I dream of a world where the medals earned in the Paralympic, Special Olympic and Deaflympic Games are afforded the exact same value, admiration and envy as the medals earned in the Olympic Games. Networks and sponsors, everyone, would agree and respond accordingly. Televisions broadcast the Games and medal ceremonies of all of our champions. We read about the results in our morning newspapers and online, because the results are newsworthy. Athletes with disabilities appear on boxes of cereal, which fly off the shelves. Nike and Mizuno, Arena and Speedo battle to sponsor athletes with disabilities; organizations and corporations vie for commercial time during broadcasts of the Games.

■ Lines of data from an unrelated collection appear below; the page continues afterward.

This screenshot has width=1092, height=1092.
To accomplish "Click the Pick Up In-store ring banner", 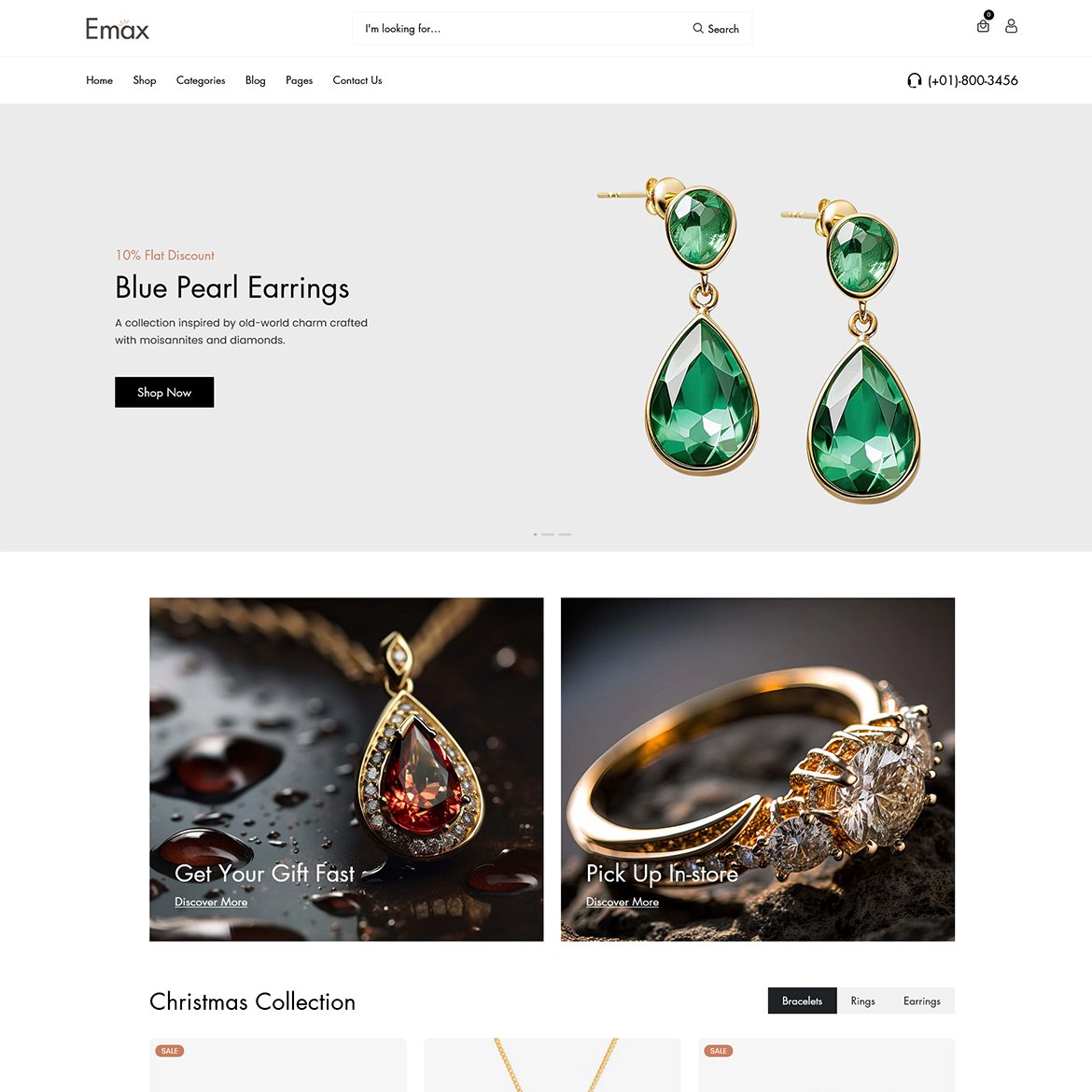I will (x=758, y=769).
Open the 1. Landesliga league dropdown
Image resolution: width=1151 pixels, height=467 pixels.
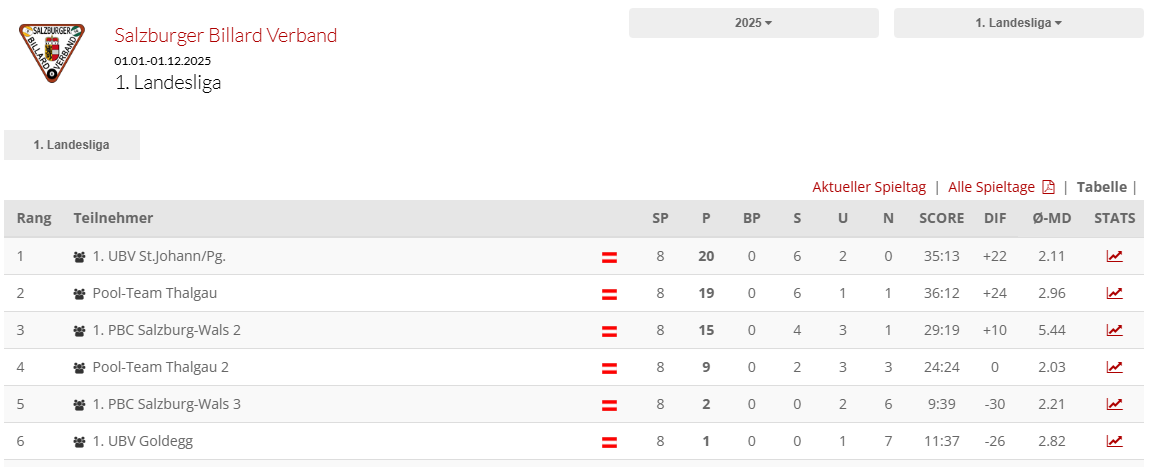coord(1018,23)
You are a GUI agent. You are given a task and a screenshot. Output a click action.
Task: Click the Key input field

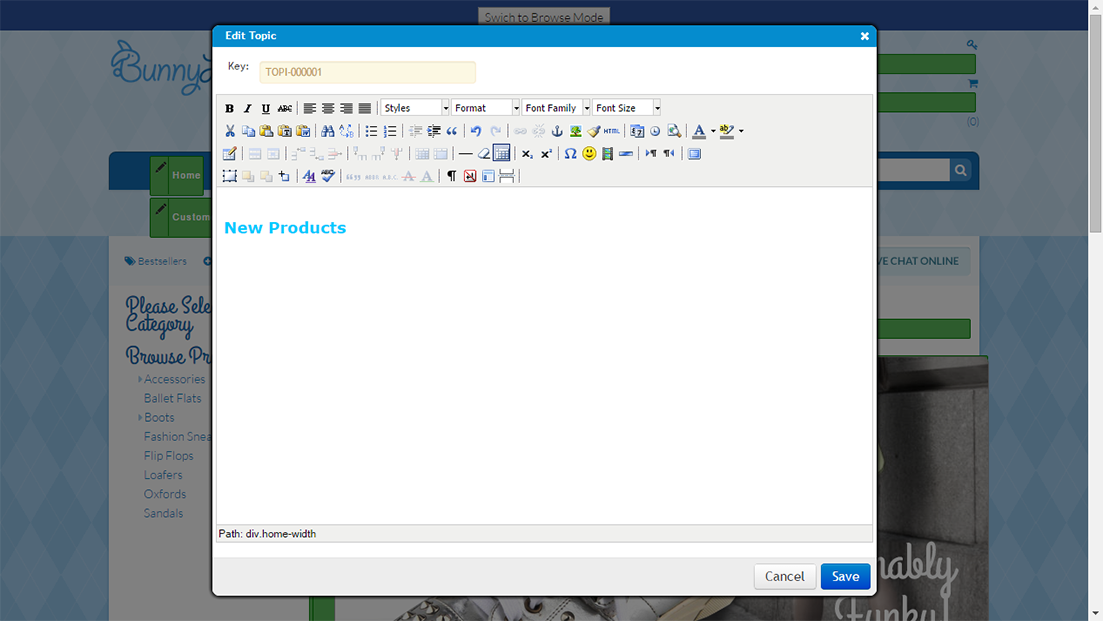367,72
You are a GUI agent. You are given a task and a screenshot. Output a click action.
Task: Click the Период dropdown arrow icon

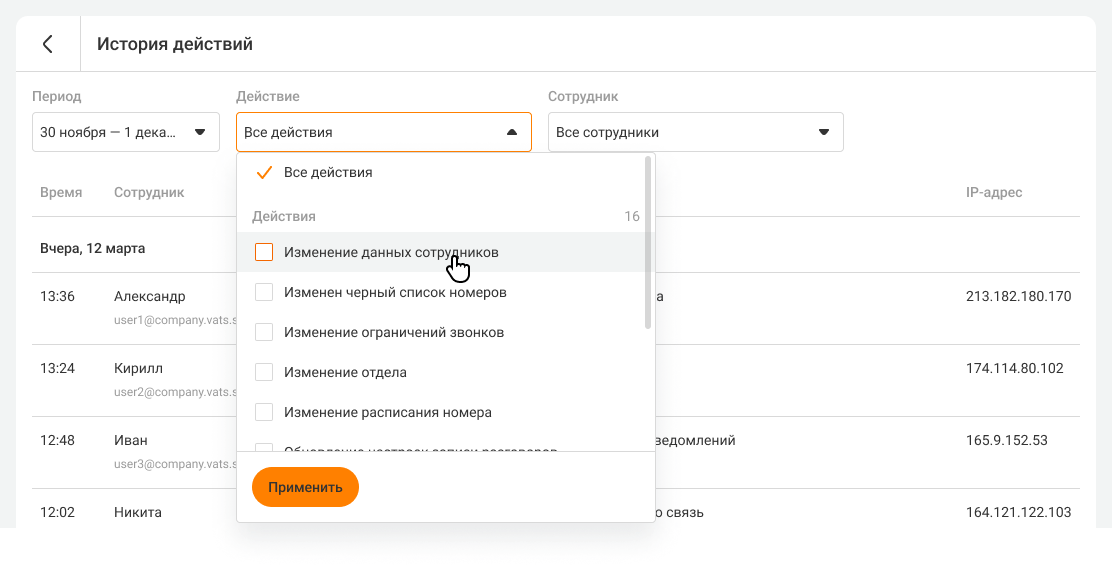(x=200, y=132)
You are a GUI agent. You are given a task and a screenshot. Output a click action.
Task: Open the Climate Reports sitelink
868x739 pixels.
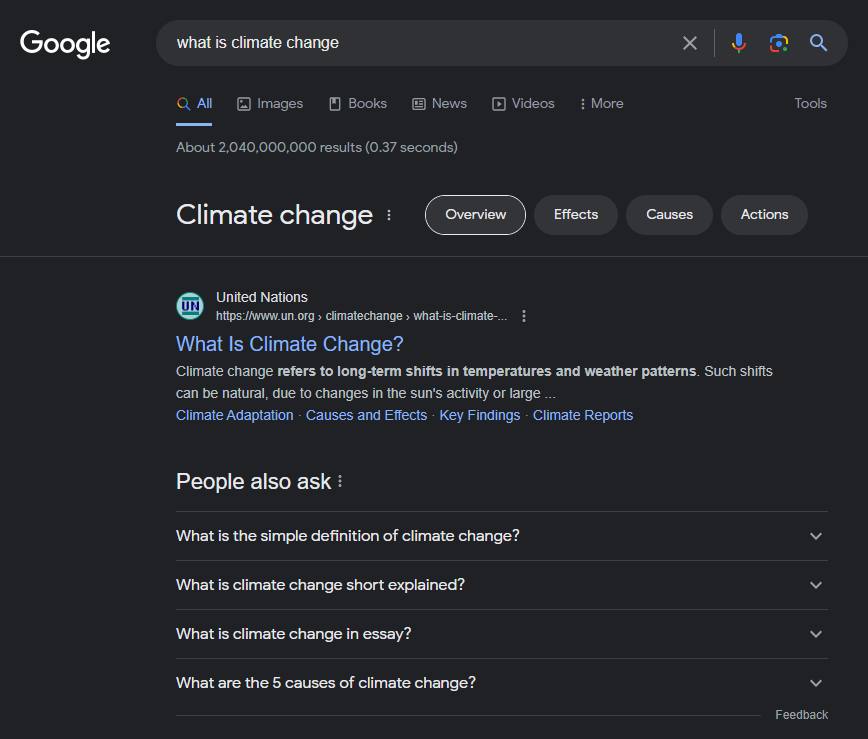click(x=583, y=415)
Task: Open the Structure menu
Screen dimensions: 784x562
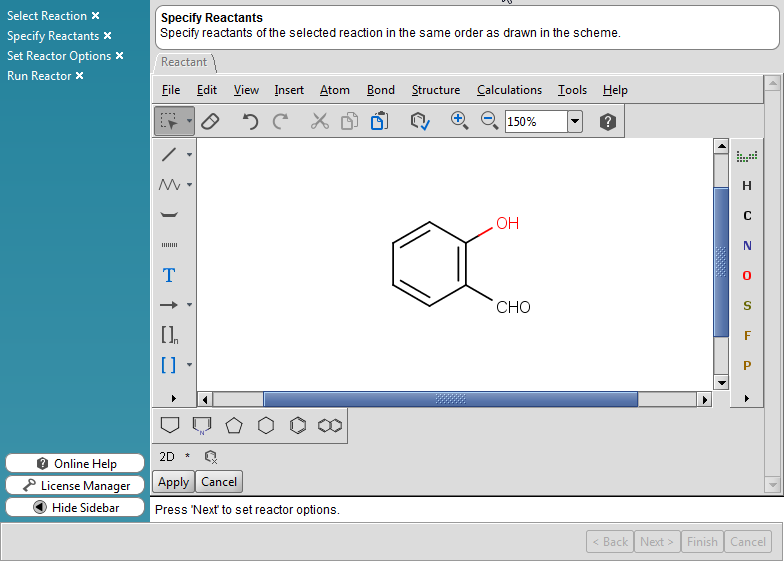Action: [435, 90]
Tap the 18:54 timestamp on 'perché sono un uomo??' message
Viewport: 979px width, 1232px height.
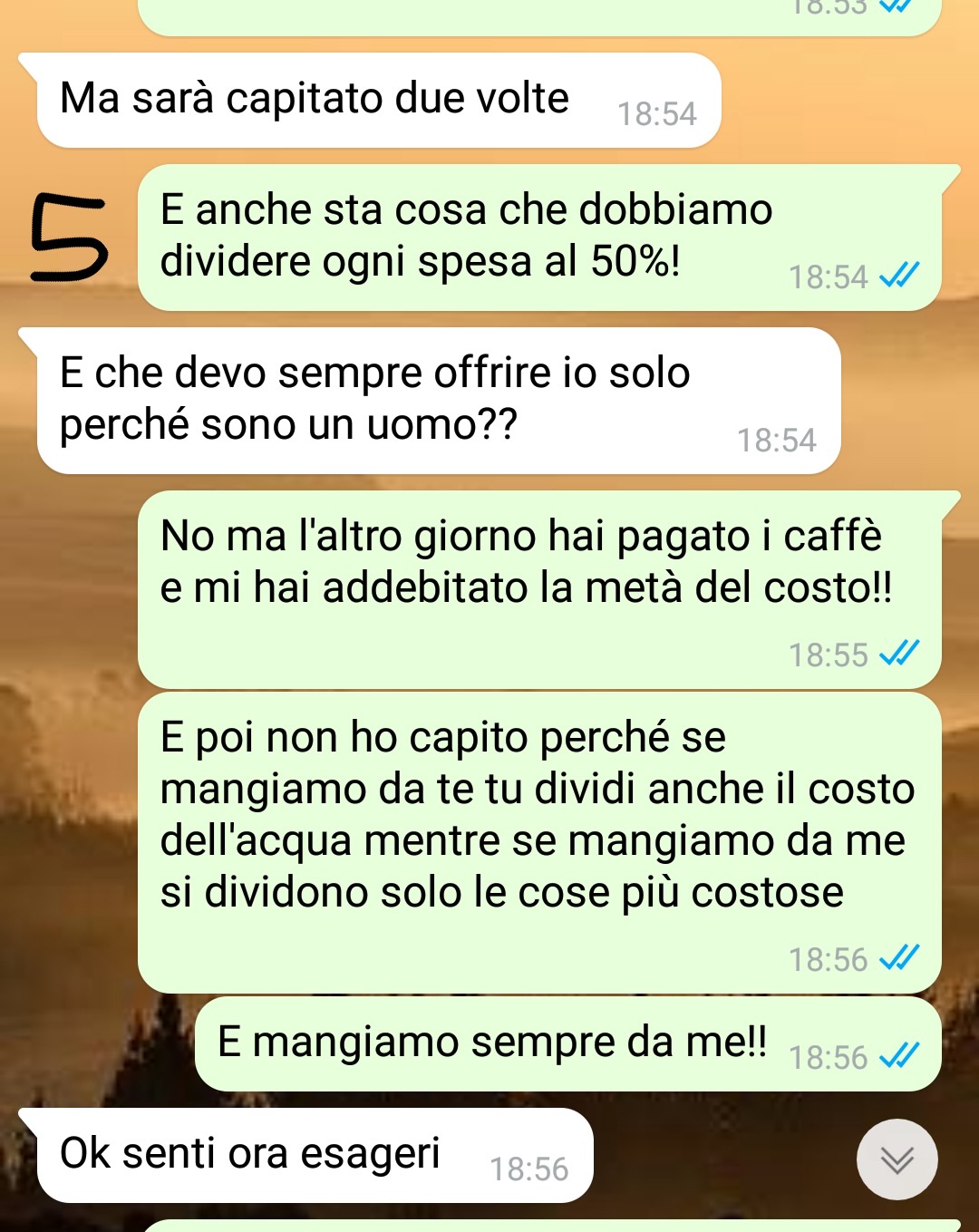[777, 441]
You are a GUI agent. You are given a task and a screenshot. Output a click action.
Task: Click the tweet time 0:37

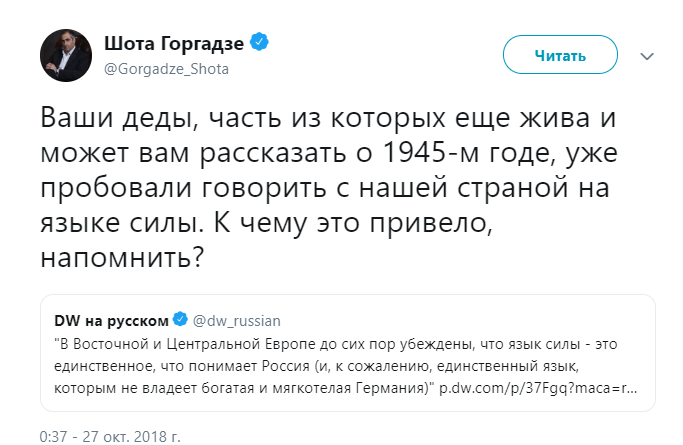[x=53, y=436]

I dream of a world where we, as a global community, would bear witness to the competitive events as they unfold, showing up to represent, traveling to foreign countries just to be a part of, to witness, history in the making. We’d stand in line and buy tickets to fill the stands, wearing T-shirts and carrying posters emblazoned with the names of our favorites, whose faces and stats and stories we know by heart. We’d wait by the sidelines for autographs. Some of the autographs would be auctioned on ebay, and the traffic caused by the bidding would stagger the website, causing computer screens to freeze mid-navigation.

If we couldn’t attend the Paralympics/Deaflympics/Special Olympics in person, we’d watch from home, eager and anxious for our heroes to do well, devoted to living every second of the journey from starts to finish lines and wall-touches, our emotions roller-coastering with the dashed hopes of near misses and the exaltations of long-awaited triumphs. We’d follow the interviews by Matt Lauer and Brian Williams, Bob Costas, Ryan Seacrest and Meredith Vieira. There would be journalists with disabilities, some of whom would be former Paralympic/Deaflympic/Special Olympic champions. We’d revel in each chapter of the stories, every obstacle overcome, in awe of what a body can accomplish when the dream is big and the spirit is willing.

As cameras zoom in on the expressions of exhaustion, utter defeat and unmatched, unmitigated elation, we’d be holding in our collective breath, holding up the hopes of a nation, and holding our hearts out to those competitors who’ve given years of agonizing training and injuries, every ounce of effort and will they possess to make their dreams of competing as champions in the world’s elite, multi-sport events come true.

Take some time to check out the beautiful faces of the Paralympics and Deaflympics and Special Olympics. Read about their journeys and share their stories; maybe even e-mail your local news, the Today Show and Letterman. Tweet Cooper, MorganFallon and Ferguson, tell them you’d love to see them interview your new favorite swimmer/runner/cycler/archer/etc.  Go crazy, contact your favorite reality shows and advocate more people with disabilities be represented; consider the awareness raised when Charla was on The Amazing Race. I’ve never loved Phil Keoghan more than when he choked up at her elimination.

Remember the names of your new favorite, phenomenal, differently-abled athletes and, more importantly, speak their names. As inspiration to others. And to yourself, too. As a reminder of what’s possible.

Let’s create a global community where any swim-loving, competition-leaning kid would encounter the story of Trischa Zorn and say to her dream-making self, Wow, I want to be a champion swimmer just like her!